Selected passage:
For the first time in my three years calling games for GMC Hoops, our preseason #1 team won the GMC championship.

This in itself was no surprise on the surface. St. Joseph came in with what was clearly the most talented roster in the county, returning all but one player from their title run last season. They came in having won eight of the previous nine titles, and had only lost seven Red division games in the previous nine seasons combined. And most importantly, they had proved their doubters (myself included) wrong after two different mass exoduses in each of the previous two years, as well as the departure of the greatest coach in GMC history. Coming into the season, it was almost a shoe-in that the Falcons would finish the season on top once more.

But a funny thing happened along the way: The Falcons lost. And lost again. And lost again. And then again. They fell to the Piscataway Chiefs, the preseason #1 team the previous year who had lost all but two varsity contributors, by 15 points. They lost to J.P. Stevens for the first time in 11 seasons. They lost to South Brunswick for the first time in 12 seasons. And then they fell to Old Bridge, which had emerged as the county’s best team with arguably its best player (more on that later) and coach. At that point, on January 15, Joes was 5-6 overall and 3-4 in the Red. They had lost back to back division games for the first time since 2006-07 when they lost to South Brunswick and Edison (in the Red at the time) in December before coming back strong to earn a #2 seed. But this was a team that did not look like itself, and was not playing to its potential. Their loss to South Brunswick, which came without Tyree Ford, led me to tweet this:

Despite my telling myself to never doubt the Falcons again, there I am doing so. But then…. it clicked. After January 15, Joes won its last seven Red division games, including avenging the defeats to Piscataway, Stevens, and South Brunswick all by double digits before beating #1 Old Bridge by two points on the final day of the regular season. Mike Thompson’s team began to do what they do best, which was get out in transition and destroy teams from the outside. They led Stevens 44-15 at half thanks to six(!) first half threes from Matt Cruz. They knocked down eight more threes in the 16 point win over Piscataway, and held Antonio Chandler to nine points on two field goals in the process.

Exercise data:

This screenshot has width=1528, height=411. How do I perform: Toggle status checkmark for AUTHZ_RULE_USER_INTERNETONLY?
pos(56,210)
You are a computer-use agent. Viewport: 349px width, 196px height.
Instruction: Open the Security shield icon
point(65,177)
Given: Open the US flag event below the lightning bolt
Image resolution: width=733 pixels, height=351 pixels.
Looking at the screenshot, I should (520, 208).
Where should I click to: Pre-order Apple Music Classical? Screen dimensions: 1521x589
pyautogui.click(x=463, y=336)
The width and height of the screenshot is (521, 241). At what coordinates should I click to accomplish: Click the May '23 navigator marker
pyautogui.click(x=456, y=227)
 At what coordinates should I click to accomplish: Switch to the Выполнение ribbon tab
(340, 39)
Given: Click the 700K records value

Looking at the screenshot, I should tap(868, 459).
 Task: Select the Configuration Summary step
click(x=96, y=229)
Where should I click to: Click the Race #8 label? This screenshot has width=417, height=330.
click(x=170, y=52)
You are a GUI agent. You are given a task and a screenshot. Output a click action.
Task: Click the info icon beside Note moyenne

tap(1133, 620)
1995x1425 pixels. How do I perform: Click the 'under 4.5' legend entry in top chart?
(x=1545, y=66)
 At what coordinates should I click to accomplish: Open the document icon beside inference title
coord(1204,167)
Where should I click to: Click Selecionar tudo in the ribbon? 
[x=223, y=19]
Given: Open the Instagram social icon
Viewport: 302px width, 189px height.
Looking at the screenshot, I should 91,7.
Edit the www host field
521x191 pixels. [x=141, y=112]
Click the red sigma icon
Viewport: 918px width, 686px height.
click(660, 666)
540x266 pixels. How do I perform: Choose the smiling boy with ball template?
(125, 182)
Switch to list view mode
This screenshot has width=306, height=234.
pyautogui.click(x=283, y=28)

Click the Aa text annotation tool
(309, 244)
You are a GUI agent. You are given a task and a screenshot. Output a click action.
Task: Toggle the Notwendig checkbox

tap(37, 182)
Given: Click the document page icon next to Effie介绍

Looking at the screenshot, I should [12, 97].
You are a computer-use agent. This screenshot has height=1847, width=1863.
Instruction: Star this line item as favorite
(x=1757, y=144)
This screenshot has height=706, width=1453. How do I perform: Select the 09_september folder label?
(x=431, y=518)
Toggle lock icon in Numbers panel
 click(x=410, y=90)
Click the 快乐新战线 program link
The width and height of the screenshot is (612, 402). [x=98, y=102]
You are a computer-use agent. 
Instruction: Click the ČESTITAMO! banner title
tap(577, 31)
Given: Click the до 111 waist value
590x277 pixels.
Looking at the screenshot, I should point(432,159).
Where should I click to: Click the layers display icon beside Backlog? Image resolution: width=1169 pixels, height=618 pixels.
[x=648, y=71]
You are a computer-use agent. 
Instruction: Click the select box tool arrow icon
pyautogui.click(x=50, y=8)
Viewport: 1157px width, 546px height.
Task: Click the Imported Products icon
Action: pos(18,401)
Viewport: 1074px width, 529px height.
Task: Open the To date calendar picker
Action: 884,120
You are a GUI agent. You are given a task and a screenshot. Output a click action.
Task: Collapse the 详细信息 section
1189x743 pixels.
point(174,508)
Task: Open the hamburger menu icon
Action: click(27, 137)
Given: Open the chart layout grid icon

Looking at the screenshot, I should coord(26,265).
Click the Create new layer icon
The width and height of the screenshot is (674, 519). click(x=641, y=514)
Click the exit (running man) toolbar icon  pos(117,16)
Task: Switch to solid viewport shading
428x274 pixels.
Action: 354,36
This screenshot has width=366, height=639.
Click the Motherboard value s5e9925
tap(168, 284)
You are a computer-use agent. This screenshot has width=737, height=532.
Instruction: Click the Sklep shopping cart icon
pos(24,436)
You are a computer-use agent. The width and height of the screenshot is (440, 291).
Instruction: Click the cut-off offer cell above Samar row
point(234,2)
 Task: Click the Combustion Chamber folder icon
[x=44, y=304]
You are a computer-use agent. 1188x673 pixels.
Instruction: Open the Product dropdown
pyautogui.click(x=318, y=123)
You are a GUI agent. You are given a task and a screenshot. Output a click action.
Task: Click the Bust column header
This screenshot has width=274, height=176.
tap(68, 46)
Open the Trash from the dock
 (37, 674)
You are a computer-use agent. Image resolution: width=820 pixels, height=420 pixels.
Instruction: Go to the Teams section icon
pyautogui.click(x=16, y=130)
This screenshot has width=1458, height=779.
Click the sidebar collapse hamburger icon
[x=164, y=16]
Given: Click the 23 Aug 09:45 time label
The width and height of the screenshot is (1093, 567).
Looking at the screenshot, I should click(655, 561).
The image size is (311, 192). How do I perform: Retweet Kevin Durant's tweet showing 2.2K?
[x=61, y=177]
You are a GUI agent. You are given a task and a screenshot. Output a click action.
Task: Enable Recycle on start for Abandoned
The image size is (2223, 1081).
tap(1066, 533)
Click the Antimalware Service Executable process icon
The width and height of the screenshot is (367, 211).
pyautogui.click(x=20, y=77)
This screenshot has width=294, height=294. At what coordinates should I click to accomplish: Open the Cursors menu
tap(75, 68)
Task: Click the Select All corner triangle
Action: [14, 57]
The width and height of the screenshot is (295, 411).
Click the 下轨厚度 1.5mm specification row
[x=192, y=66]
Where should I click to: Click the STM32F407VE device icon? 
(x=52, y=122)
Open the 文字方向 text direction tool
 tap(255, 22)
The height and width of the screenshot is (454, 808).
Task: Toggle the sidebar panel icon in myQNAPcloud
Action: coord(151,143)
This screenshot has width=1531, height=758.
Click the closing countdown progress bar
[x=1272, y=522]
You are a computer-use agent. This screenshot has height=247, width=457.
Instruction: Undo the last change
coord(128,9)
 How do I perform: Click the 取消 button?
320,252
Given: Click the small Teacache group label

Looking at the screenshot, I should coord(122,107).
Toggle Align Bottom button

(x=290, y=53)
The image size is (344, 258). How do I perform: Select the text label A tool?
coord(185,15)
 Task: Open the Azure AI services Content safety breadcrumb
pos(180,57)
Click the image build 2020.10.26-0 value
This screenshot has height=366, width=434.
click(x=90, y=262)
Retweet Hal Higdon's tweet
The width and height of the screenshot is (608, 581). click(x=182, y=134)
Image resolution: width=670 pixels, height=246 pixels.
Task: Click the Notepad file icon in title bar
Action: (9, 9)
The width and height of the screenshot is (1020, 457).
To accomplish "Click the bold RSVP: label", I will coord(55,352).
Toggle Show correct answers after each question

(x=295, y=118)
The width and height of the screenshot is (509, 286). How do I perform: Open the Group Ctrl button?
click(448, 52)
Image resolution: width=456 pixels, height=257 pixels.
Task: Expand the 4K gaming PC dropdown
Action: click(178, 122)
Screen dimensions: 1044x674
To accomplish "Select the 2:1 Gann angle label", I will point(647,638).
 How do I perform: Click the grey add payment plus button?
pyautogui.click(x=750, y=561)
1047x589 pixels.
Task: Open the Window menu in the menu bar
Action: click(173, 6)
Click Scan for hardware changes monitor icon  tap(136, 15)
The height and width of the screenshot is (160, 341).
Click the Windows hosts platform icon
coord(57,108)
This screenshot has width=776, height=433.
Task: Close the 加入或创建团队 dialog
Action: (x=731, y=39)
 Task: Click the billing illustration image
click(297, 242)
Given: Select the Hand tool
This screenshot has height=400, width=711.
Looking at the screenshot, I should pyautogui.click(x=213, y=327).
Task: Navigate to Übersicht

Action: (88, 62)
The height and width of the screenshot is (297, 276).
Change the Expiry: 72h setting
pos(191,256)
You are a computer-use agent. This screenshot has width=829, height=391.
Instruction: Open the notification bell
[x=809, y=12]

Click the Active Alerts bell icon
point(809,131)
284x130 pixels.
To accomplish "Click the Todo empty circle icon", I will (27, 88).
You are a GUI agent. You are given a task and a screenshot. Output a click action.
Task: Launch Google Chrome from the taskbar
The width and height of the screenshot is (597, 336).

Exercise set:
a – Quote the full GMC basketball recap above word for word.
b – Count the lines in the listing above that contain the string "folder". Reply with only the number.

Solutions to the tasks:
a –
For the first time in my three years calling games for GMC Hoops, our preseason #1 team won the GMC championship.

This in itself was no surprise on the surface. St. Joseph came in with what was clearly the most talented roster in the county, returning all but one player from their title run last season. They came in having won eight of the previous nine titles, and had only lost seven Red division games in the previous nine seasons combined. And most importantly, they had proved their doubters (myself included) wrong after two different mass exoduses in each of the previous two years, as well as the departure of the greatest coach in GMC history. Coming into the season, it was almost a shoe-in that the Falcons would finish the season on top once more.

But a funny thing happened along the way: The Falcons lost. And lost again. And lost again. And then again. They fell to the Piscataway Chiefs, the preseason #1 team the previous year who had lost all but two varsity contributors, by 15 points. They lost to J.P. Stevens for the first time in 11 seasons. They lost to South Brunswick for the first time in 12 seasons. And then they fell to Old Bridge, which had emerged as the county’s best team with arguably its best player (more on that later) and coach. At that point, on January 15, Joes was 5-6 overall and 3-4 in the Red. They had lost back to back division games for the first time since 2006-07 when they lost to South Brunswick and Edison (in the Red at the time) in December before coming back strong to earn a #2 seed. But this was a team that did not look like itself, and was not playing to its potential. Their loss to South Brunswick, which came without Tyree Ford, led me to tweet this:

Despite my telling myself to never doubt the Falcons again, there I am doing so. But then…. it clicked. After January 15, Joes won its last seven Red division games, including avenging the defeats to Piscataway, Stevens, and South Brunswick all by double digits before beating #1 Old Bridge by two points on the final day of the regular season. Mike Thompson’s team began to do what they do best, which was get out in transition and destroy teams from the outside. They led Stevens 44-15 at half thanks to six(!) first half threes from Matt Cruz. They knocked down eight more threes in the 16 point win over Piscataway, and held Antonio Chandler to nine points on two field goals in the process.

b – 2